When they do, people die. They do so often, unexpectedly and in violent circumstances. Hamid offers a few incidents like this, and in their spare detail they are enough, as when Nadia’s cousin is “blown by a truck bomb to bits, literally to bits, the largest of which, in Nadia’s cousin’s case, were a head and two-thirds of an arm.” Refusing to dwell on the morbidity of such a scene, Hamid declines to turn the destruction of the city and its people into a spectacle, the way they would normally be visible to those outside the country, watching its doom from a digital distance. Examining the destruction at a slight remove, Hamid discourages readers from pitying the city’s residents. Instead, focusing on Saeed and Nadia, and removing the particularities of the city, the country and its customs, Hamid aims to increase the depth of a reader’s empathy for characters who can be, or should be, just like the reader. The reader, of course, must think about what would happen if her own normal life was suddenly, unexpectedly upended by war.
Most likely, the reader, like Saeed and Nadia, would flee. They do so through the sudden, unexplained doors that appear throughout the city and that are portals to other places. While the city is unnamed, these sites of refuge are named — Greece, London, the United States. In their concreteness, versus the deliberate vagueness of Saeed and Nadia’s city, they call for identification from readers of the novel who live in these kinds of desirable places that the refugees want to go.
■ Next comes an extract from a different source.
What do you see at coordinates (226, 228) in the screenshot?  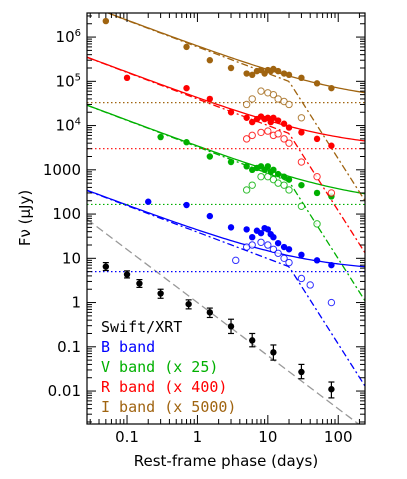 I see `model-curve-solid` at bounding box center [226, 228].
The novel implicitly asks these readers why doors should be closed to refugees, when those readers might become refugees one day? How these doors work is not Hamid’s concern. The doors can be manifestations of magic realism, fantasy or science fiction, or all three, but they simply stand in for the reality that refugees will try every door they can to get out.
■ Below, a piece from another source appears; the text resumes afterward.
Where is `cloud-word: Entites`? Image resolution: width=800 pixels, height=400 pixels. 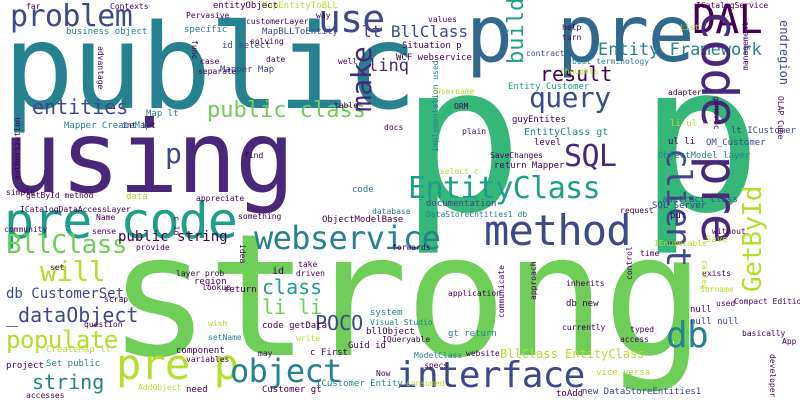
cloud-word: Entites is located at coordinates (547, 120).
What happens once Saeed and Nadia arrive at these promised lands makes up the second half of the novel, in which it seems that “the whole planet was on the move, much of the global South headed to the global North, but also Southerners moving to other Southern places and Northerners moving to other Northern places.” Here Hamid’s novel reveals itself to be a story not only of the present but of the future, where migration will be the norm. Depending on one’s point of view, this is either terrifying or hopeful. When everyone is moving, then mobility becomes normal rather than disturbing. While these movements cause unrest on the part of the “natives” — what Hamid, in a postcolonial reverse, calls the inhabitants of the host countries — the vision that he ultimately offers is peaceful. After the natives get over their initial fear of strangers, both the natives and the strangers discover they are just as likely to get along as not. From this measured, cautious recognition of a mutual humanity, the natives and strangers attempt to forge a new society.
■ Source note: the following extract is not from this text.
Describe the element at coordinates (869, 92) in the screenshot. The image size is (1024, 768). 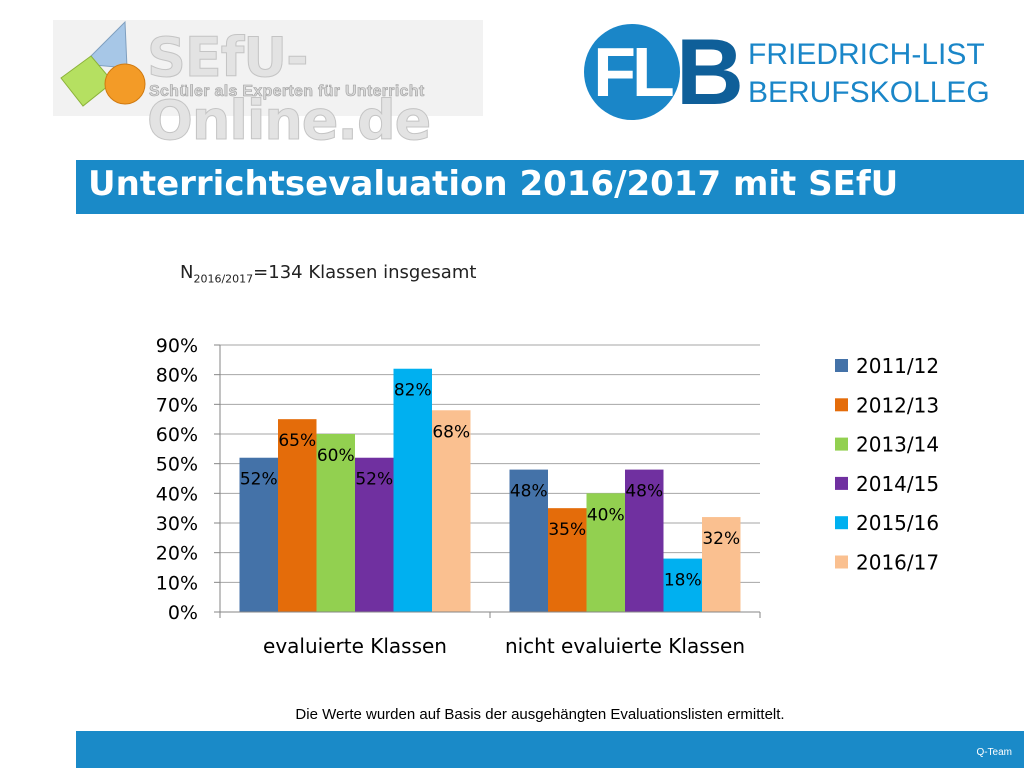
I see `flb-logo-name-line2: BERUFSKOLLEG` at that location.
This gentle optimism, this refusal to descend into dystopia, is what is most surprising about Hamid’s imaginative, inventive novel. A graceful writer who does not shy away from contentious politics and urgent, worldly matters — and we need so many more of these writers — Hamid exploits fiction’s capacity to elicit empathy and identification to imagine a better world. It is also a possible world. “Exit West” does not lead to utopia, but to a near future and the dim shapes of strangers that we can see through a distant doorway. All we have to do is step through it and meet them.
Viet Thanh Nguyen’s debut novel, “The Sympathizer,” won the 2016 Pulitzer Prize for fiction. He is also the author of “Nothing Ever Dies: Vietnam and the Memory of War” and, most recently, the story collection “The Refugees.”